La gara per il PMC è stata invece vinta da Parsons Transportation Group
che così seguirà la progettazione definitiva del Ponte sullo Stretto di
Messina.
Colosso statunitense del settore d’ingegneria e costruzioni, Parsons ha
sede a Pasadena (California) e filiali in oltre 80 paesi del mondo.

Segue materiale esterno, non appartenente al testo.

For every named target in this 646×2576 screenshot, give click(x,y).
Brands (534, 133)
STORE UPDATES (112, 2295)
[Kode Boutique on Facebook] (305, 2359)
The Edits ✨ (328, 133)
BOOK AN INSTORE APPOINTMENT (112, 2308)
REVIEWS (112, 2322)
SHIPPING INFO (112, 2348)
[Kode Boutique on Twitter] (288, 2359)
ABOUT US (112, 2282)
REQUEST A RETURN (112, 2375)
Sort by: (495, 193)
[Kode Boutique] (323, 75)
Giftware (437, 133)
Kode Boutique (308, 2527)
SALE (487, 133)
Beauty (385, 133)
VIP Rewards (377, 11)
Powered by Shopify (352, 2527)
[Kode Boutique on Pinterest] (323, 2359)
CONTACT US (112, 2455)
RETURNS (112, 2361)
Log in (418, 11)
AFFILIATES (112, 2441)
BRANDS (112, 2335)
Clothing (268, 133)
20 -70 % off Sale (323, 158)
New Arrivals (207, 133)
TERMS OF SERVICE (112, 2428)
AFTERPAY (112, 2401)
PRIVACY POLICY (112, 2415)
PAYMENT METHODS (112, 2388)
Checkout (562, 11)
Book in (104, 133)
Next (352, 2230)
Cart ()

In Iraq, il Program Management Office della coalizione militare
internazionale occupante, ha affidato al gruppo Parsons contratti per
milioni di dollari per la ricostruzione di decine d’infrastrutture
civili e militari. Parsons Transportation Group, che per il regime di
Saddam Hussein aveva realizzato il ponte “14 luglio” sul Tigri e la
megacentrale elettrica di alimentazione della città di Bagdad, nonché
progettato la metropolitana sotterranea della capitale, è stato inoltre
contrattato dal Corpo d’Ingegneria dell’Esercito USA per lo “sminamento
e la distruzione di armi” ed il recupero delle maggiori reti
petrolifere e dei gasdotti irakeni.
Per conto dell’US Air Force, il gruppo Parsons ha riabilitato le
infrastrutture della base aerea di Taji, oggi una delle più importanti
aree operative delle forze armate della coalizione alleata. La società
statunitense è infine subappaltatrice del colosso Bechtel International
Inc. per la realizzazione di un megaprogramma infrastrutturale (sistemi
idrici, ospedali, centri educativi, caserme, stazioni di polizia e
prigioni) coordinato dal PMO e finanziato in parte da USAID, l’agenzia
di cooperazione USA.

In Iraq, contratti complessivi per 200 milioni di dollari sono finiti
invece alle imprese italiane “amiche” del Ponte, principalmente
Snamprogetti e Tecnimont (in gara per il Project Management Consultant
dell’opera) e Techint della famiglia italo-argentina dei Rocca, a capo
dell’impero internazionale dell’acciaio e azionista di riferimento di
Impregilo sino alla primavera del 2007.
La stessa Impregilo continua ad aspirare ad importanti commesse civili
nel martoriato paese arabo. La società di Sesto San Giovanni è del
resto di casa nello scacchiere mediorientale: nel piccolo emirato di
Abu Dhabi, Impregilo ha realizzato numerosi dissalatori e la più grande
moschea del mondo.

Ancora ad Abu Dhabi, Giuseppe Zappia, l’imprenditore italo-canadese che
avrebbe operato per conto di Cosa Nostra per finanziare il Ponte sullo
Stretto, ha progettato un acquedotto di oltre 400 chilometri ed
ottenuto ben otto contratti di costruzioni civili. Negli Emirati Arabi
Zappia ha anche lavorato alla realizzazione di campi base utilizzati
dalle forze armate USA per sferrare i suoi attacchi all’Iraq durante le
due più recenti Guerre del Golfo.

Il Ponte è certamente un mostro del capitalismo senza alcuna parvenza umana.